讲座内容：

Let $A$ be a $r\times r$ rational nonzero symmetric matrix, $B$ a rational column vector, $C$ a rational scalar. For any integer lattice $L$ and vector $v$ of $\mathbb{Z}^r$, we define Nahm sum on the lattice coset $v+L\in \mathbb{Z}^r/L$:

\begin{align*}\label{eq-lattice-sum}

f_{A,B,C,v+L}(q):=\sum_{n=(n_1,\dots,n_r)^\mathrm{T} \in v+L} \frac{q^{\frac{1}{2}n^\mathrm{T} An+n^\mathrm{T} B+C}}{(q;q)_{n_1}\cdots (q;q)_{n_r}}.

\end{align*}

If $L$ is a full rank lattice and a proper subset of $\mathbb{Z}^r$, then we call $f_{A,B,C,v+L}(q)$ a rank $r$ partial Nahm sum. When the rank $r=1$, we find eight modular partial Nahm sums using some known identities. When the rank $r=2$ and $L$ is one of the lattices $\mathbb{Z}(2,0)+\mathbb{Z}(0,1)$, $\mathbb{Z}(1,0)+\mathbb{Z}(0,2)$ or $\mathbb{Z}(2,0)+\mathbb{Z}(0,2)$, we find 14 types of symmetric matrices $A$ such that there exist vectors $B,v$ and scalars $C$ so that the partial Nahm sum $f_{A,B,C,v+L}(q)$ is modular. We establish Rogers--Ramanujan type identities for the corresponding partial Nahm sums which prove their modularity.
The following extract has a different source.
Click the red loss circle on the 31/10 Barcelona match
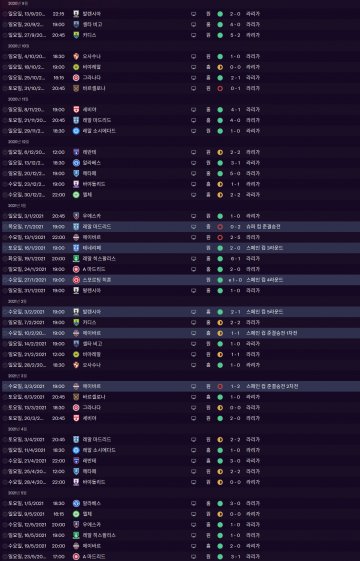Screen dimensions: 360x561 [220, 88]
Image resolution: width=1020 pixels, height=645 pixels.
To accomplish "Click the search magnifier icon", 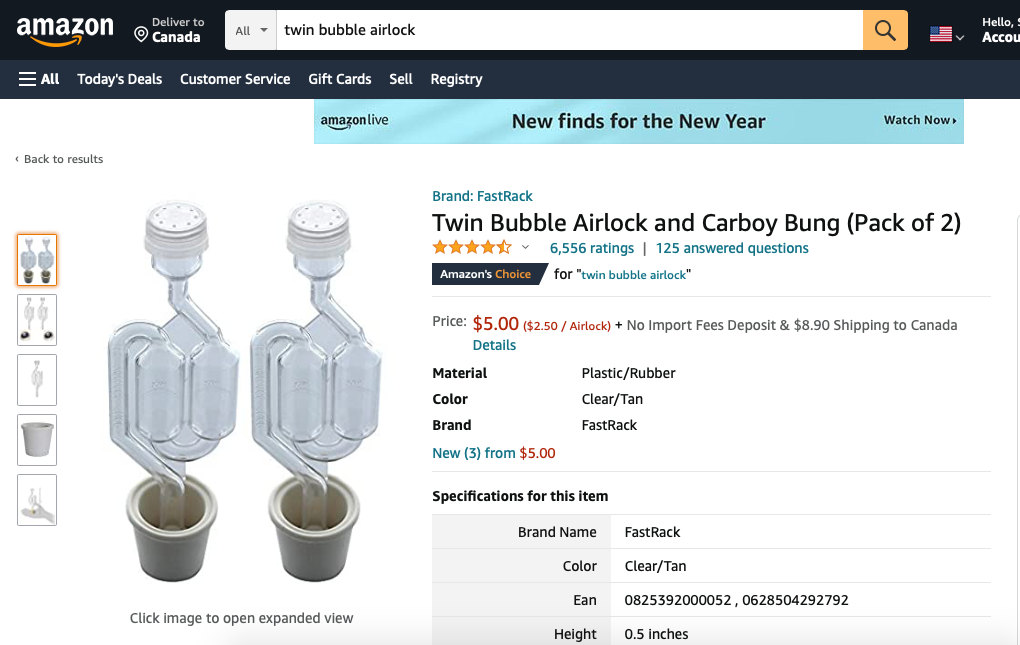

In particular, for two mod 10 identities we employ a transformation formula involving two Bailey pairs to transform the partial Nahm sums to some Hecke type series, and then we convert the series to the desired infinite products.

This talk is mainly based on joint works with Wentao Zeng and Changsong Shi.